• _Task item_
From the line containing "Image resolution: width=1652" through the last line of the entries below, repeat each line word for word and leave out the rest.

• _Stored records_
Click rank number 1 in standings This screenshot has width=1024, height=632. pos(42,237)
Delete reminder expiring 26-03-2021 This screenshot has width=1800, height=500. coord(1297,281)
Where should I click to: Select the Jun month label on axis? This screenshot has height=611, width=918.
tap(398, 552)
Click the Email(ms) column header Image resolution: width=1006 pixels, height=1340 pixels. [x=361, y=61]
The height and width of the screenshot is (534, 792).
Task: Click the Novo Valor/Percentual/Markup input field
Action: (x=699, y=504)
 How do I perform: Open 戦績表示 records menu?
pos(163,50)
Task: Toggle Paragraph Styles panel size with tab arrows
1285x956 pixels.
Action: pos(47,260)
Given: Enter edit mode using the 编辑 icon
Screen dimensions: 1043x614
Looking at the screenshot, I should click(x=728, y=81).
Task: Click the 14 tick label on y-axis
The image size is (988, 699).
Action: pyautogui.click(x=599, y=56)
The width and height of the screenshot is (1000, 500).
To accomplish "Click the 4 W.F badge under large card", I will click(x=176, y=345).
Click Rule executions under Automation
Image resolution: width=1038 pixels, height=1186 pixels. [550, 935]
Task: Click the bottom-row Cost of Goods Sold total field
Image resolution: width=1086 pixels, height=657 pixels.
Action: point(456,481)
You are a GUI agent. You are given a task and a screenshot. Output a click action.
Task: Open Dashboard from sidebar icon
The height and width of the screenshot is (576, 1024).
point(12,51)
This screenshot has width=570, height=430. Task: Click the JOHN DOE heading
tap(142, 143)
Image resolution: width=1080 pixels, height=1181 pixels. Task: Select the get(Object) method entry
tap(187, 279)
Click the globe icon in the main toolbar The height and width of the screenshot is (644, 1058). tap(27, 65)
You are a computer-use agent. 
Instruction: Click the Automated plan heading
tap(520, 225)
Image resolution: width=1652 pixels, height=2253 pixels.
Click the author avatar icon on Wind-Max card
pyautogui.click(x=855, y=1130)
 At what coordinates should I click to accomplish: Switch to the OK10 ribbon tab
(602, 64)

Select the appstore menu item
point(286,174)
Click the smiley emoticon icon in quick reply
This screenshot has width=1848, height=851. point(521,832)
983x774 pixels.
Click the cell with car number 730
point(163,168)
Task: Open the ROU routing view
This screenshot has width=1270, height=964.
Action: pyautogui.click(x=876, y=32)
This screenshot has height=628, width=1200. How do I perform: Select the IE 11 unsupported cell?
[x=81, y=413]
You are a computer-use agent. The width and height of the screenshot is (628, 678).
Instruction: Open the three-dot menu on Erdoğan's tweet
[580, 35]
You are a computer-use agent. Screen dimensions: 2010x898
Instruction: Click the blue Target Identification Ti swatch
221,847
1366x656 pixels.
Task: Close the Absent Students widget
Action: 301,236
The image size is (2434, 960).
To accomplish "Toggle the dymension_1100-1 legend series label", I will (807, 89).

• _Task output_
Image resolution: width=1652 pixels, height=2253 pixels.
Click the author avatar icon on Wind-Max card
pyautogui.click(x=855, y=1130)
 At what coordinates should I click to accomplish: Switch to the OK10 ribbon tab
(602, 64)

Select the appstore menu item
point(286,174)
Click the smiley emoticon icon in quick reply
This screenshot has width=1848, height=851. point(521,832)
983x774 pixels.
Click the cell with car number 730
point(163,168)
Task: Open the ROU routing view
This screenshot has width=1270, height=964.
Action: pyautogui.click(x=876, y=32)
This screenshot has height=628, width=1200. How do I perform: Select the IE 11 unsupported cell?
[x=81, y=413]
You are a computer-use agent. The width and height of the screenshot is (628, 678).
Instruction: Open the three-dot menu on Erdoğan's tweet
[580, 35]
You are a computer-use agent. Screen dimensions: 2010x898
Instruction: Click the blue Target Identification Ti swatch
221,847
1366x656 pixels.
Task: Close the Absent Students widget
Action: 301,236
The image size is (2434, 960).
To accomplish "Toggle the dymension_1100-1 legend series label", I will (807, 89).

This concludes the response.